Defne kapıyı açıp benim girmemi umursamadan içeri geri dönmüştü. Sessizce içeri girdiğimde kapıyı arkamdan kapatıp mutfağa ilerledim. “Deniz anne ekmekleri tezgaha mı koyayım?” Deniz anne anında “Yok sen onları masaya götür ve Defne’ye bak.” Anlaşılan ufak bir kıskançlık problemi yaşıyorduk. Ekmeği içerideki masaya koyduktan sonra koltukta oturan Defne’nin yanına geçtim. Kuzey baba çoktan mutfakta menemeni hazırlamaya başlamıştı. “Komutanım yine dikkatleri üstünüze toplamışsınız.” Murat’la Uğur da bu durumdan eğleniyor gibiydi. Ters bakışlarımı onlara gönderip kaybolmalarını işaret ettim. Uğur anında oturduğu yerden kalkıp balkona çıkarken Murat’ı da peşinden sürüklemişti.

“İyi eğlendin mi kızla?” Büzdüğü dudaklarıyla, çatık kaşlarıyla şu an tam olarak öpülesi duruyordu. Gülerek onu sardığımda beni itmeye çalışmıştı. “Gülme. Çek ellerini pis seni.” Beni itmesine izin vermeden onu belinden tutup kendime çektim ve dudakların tabiri caizse yapıştım. Defne anın şokuyla ilk etapta bana karşılık vermemişti. Belini daha sıkı kavrayıp onu kucağıma doğru çektiğimde ise şoku üstünden atıp bana karşılık vermeye başlamıştı. Kollarını boynuma doladığını hissettiğimde dudaklarımı hafifçe geri çekip tekrardan öpmeye başladım. Defne aynı şehvetle bana karşılık vermeye başlamıştı.

İçeriden gelen öksürük sesiyle geri çekilmek zorunda kalmıştık. Biz geri çekilip Defne tekrardan koltukta yerini aldığında Kuzey baba elindeki tavayla “Evet! Hadi toplanın” diyerek hepimizi masaya çağırmıştı. Defne burnunun ucunu parmağının ucuyla kaşıyordu. Kuzey babanın bilerek böyle sesli geldiğini anlamak zor değildi. Uğur’la Murat da sofrada yerini almıştı. Defne’yle beraber masaya geçtik.
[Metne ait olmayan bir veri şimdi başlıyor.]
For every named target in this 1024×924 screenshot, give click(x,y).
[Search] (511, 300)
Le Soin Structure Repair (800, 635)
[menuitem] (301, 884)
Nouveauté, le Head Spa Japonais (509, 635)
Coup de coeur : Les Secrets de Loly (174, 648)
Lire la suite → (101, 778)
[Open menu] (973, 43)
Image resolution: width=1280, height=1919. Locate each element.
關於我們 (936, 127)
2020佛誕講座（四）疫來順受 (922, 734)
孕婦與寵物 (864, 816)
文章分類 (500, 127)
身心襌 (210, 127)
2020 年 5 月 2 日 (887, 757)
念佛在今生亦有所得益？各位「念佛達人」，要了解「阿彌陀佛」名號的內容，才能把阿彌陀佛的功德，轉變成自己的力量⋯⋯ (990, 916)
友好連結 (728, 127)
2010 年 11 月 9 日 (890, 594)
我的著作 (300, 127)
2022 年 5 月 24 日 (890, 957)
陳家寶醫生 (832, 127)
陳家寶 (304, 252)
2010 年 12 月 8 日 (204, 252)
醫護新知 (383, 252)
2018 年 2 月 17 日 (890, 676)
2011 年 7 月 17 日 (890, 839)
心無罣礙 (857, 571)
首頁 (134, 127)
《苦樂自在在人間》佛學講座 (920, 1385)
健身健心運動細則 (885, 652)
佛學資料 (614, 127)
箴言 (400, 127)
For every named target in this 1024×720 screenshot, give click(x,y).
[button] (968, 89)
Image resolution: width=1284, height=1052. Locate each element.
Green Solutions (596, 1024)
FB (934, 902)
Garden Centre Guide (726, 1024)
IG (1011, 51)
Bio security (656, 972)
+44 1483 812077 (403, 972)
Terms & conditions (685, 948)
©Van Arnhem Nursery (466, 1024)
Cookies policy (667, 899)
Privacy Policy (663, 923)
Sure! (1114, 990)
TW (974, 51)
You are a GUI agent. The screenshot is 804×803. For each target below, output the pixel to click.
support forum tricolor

Deniz anne keyifli bir şekilde “Yarbay Kuzey Mutlu’nun spesiyali menemeni, afiyet olsun.” Defne hemen tabağına biraz menemen aldığında gülümseyerek onu izledim. “Bunu çok özlemişim.”

“Komutanım bu arada kablosuz yani Burak aradı. Toplantıdan çektiğimiz bilgileri ayıklamış. Kayda değer bir şeyler bulmuşlar.” Kuzey baba çatalındakini ağzına attığında Uğur’u onaylayıp “Kahvaltıdan sonra kalkarız. Uçak biletimizi öğlene aldık. Deniz sende eve geçiyorsun kahvaltıdan sonra. Dikkatli oluyorsun ve geçince haber veriyorsun.” Deniz anne göz devirerek başıyla onu onayladı. Defne’ye baktığımda Defne az önce babasına az daha yakalanıyor olmasının utancıyla başını eğdi. “Defne, Denef sizin kız istemeniz için her şeyi planlamış. İki tarafta da tamam dediği bir gün konuşalım.” Defne annesine bakıp “Anne biraz vakit gerek. Hem onların işleri yoğun hem de yeni şehidimiz var.” demişti. Açık konuşayım onun bu düşünceli hali hoşuma gidiyordu. Kuzey baba da başıyla onayladığında gülümsedim. Kahvaltıdan sonra biz koltuğa geçerken Defne’ler, annesiyle beraber mutfağı topluyordu. Kuzey baba bir şey düşünüyordu.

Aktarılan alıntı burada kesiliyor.